Só pudemos conversar depois de meses de diálogos silenciosos com os olhos, lembra Ethel. Os dois se viram pela primeira na sinagoga, na cerimônia do Dia do Perdão. Entre os ortodoxos, o homem não olha para a mulher, dentro da sinagoga, para evitar a desconcentração nas rezas, diz. Mas, mesmo separado por uma pequena tela de proteção, os dois cruzaram os olhares.
A nossa troca de olhares não foi discreta, tanto que a comunidade percebeu o interesse, diz. Sem que eles soubessem, os mais velhos aprovaram a escolha. Nem sempre isto acontece. Se o rabino entende que um par não vai prosperar no futuro, ele acaba com o noivado, afirma. Ninguém contesta a decisão.

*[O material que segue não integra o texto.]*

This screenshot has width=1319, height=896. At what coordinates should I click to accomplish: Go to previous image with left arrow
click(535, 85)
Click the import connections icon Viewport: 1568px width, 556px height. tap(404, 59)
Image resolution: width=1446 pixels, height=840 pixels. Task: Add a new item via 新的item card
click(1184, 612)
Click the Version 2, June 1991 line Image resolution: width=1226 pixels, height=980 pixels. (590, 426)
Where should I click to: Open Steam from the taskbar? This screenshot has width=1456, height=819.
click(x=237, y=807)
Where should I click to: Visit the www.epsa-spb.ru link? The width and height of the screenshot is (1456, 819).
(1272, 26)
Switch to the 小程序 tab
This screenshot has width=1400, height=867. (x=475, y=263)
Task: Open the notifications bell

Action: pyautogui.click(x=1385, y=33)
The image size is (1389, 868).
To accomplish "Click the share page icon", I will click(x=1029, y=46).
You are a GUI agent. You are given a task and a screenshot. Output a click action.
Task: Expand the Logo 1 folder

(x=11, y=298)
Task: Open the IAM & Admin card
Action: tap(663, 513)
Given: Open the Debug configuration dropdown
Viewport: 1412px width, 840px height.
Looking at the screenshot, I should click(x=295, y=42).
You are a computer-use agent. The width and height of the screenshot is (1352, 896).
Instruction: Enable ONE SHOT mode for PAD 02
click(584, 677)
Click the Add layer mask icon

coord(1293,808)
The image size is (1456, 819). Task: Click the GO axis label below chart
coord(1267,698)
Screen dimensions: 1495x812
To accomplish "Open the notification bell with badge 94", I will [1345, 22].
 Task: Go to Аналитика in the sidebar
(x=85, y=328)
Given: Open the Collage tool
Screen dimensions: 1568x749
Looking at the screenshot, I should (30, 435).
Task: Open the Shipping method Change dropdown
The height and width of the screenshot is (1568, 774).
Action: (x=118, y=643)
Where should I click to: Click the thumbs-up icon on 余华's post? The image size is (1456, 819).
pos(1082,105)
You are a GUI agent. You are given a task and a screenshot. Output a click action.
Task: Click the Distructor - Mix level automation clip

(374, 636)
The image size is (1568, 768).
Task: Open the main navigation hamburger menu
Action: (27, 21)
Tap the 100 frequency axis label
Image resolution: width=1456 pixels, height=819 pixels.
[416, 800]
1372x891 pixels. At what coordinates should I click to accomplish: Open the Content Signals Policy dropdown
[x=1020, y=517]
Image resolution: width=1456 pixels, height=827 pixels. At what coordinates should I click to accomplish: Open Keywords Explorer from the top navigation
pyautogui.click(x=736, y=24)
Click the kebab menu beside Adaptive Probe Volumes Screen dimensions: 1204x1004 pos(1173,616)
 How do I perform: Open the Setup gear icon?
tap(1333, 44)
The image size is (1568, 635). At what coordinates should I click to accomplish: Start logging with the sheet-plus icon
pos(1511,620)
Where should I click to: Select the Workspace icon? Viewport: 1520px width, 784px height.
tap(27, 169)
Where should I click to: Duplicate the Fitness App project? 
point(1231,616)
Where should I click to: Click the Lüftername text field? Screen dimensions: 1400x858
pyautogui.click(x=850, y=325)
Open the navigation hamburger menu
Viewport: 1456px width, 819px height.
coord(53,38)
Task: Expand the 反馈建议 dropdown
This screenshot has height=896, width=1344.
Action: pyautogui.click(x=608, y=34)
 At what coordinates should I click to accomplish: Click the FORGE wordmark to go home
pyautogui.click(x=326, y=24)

Pouco a pouco, sem que o casal percebesse, o rabino foi aproximando os dois. Eles passaram a dividir tarefas comuns. Iam em festas onde as famílias passaram a conviver mais proximamente. As famílias tinham recebido o aval do rabino e fizeram tudo como se fosse uma conquista da gente, comenta Ethel.
Ela diz que o resultado desse processo foi positivo. Acho que os mais velhos sabem o que é mais adequado e evitam erros desnecessários, avalia. Atualmente, este tipo de casamento, tão comum nas passagens bíblicas, está restrito apenas a algumas facções dos ortodoxos.